O secretário de desenvolvimento da infraestrutura do Ministério da Economia, Diogo Mac Cord, afirma que a proposta do governo prevê a manutenção do chamamento público, que ampliaria a concorrência entre públicas e privadas.
“Trabalhamos para manter o mecanismo, mas não feito pelo município. Ficará a cargo dos Estados”, garante o secretário.
O texto final da medida provisória será entregue amanhã na comissão mista do Congresso e então poderá entrar em votação.
Uma minuta do relatório final, obtida pelo Valor, indica que a exigência de um chamamento público permanecerá no texto. Este chamamento deverá ser feito pelo “titular do serviço” – que pode ser tanto o município quanto um consórcio de cidades. A versão definitiva, porém, ainda está sujeita a ajustes.
O tema do chamamento tem sido a principal polêmica do novo marco do setor, e um consenso em torno desse artigo é considerado essencial para garantir a aprovação do projeto.
A associação das empresas privadas, porém, teme que as mudanças ameacem a ideia inicial da MP, que é justamente a de ampliar a competição entre as públicas e o setor privado.
A proposta do atual governo para a medida provisória foi apresentada pelo ministro de Desenvolvimento Regional, Gustavo Canuto, durante a última audiência pública para tratar do tema, na terça-feira da semana passada.

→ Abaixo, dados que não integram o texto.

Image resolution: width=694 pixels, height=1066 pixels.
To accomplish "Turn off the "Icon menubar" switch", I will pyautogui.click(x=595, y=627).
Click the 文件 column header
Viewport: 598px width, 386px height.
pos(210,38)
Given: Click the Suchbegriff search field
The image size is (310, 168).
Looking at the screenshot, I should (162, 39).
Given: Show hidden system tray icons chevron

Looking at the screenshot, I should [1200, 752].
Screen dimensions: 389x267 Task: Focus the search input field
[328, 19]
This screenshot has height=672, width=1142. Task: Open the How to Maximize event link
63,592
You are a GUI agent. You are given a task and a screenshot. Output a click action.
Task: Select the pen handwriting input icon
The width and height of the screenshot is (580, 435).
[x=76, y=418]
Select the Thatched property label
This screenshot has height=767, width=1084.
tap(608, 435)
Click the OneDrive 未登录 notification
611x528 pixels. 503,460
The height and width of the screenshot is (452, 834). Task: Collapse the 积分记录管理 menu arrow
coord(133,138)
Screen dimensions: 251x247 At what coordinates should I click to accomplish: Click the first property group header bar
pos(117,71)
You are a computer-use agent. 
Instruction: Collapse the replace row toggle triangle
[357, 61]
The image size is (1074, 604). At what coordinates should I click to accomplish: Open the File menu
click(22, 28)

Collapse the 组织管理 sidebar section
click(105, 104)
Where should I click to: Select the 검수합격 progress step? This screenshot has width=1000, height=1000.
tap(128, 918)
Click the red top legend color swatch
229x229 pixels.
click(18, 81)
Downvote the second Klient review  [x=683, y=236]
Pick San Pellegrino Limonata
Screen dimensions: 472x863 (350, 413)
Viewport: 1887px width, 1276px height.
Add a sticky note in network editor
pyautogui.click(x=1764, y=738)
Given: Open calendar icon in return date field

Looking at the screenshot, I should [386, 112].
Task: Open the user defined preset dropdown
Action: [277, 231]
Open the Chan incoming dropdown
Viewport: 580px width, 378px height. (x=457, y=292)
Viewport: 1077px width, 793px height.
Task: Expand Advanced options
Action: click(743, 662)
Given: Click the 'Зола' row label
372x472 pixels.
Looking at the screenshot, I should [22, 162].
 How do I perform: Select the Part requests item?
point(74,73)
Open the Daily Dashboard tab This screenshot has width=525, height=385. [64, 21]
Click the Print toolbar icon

Após essa apresentação, a Associação Brasileira das Empresas Estaduais de Saneamento (Aesbe), entidade que vinha sendo uma das principais ativistas contra a aprovação da medida provisória, sinalizou que pode mudar de posição, caso o texto final incorpore as sugestões apresentadas pelo governo federal.
“A proposta altera o maior equívoco da versão inicial da MP. Isso ajuda na aprovação pois tira o principal motivo de discordância”, disse Roberto Tavares, presidente da associação.
Pelo Programa Nacional de Saneamento Básico (Plansab), o Brasil necessita de R$ 357 bilhões até 2033 para aumentar a cobertura de tratamento de água e esgoto no país. Hoje, 52% da população brasileira não possui ou tem um atendimento precário no tratamento de esgoto.
Para outra fonte, ligada ao governo, a medida provisória é imprescindível para atingir a meta de, até 2033, superar o índice de 90% de cobertura de esgoto. A leitura é a de que o ajuste atrairia investimentos privados.
O plano nacional prevê que 40% dos recursos sejam provenientes dos órgãos de saneamento e os outros 60% sejam realizados pela iniciativa privada. Atualmente, os operadores privados respondem por 6% do atendimento e investem 20% do que é aplicado por ano na área (veja ilustração acima).
“O que o setor investe anualmente, cerca de R$ 11 bilhões, é equivalente às perdas financeiras na distribuição de água potável [R$ 10,5 bilhões]. O dinheiro está sendo jogado no ralo. Com essa reserva de mercado [para as estatais], vamos universalizar os serviços de saneamento só em 2060”, afirmou Soares.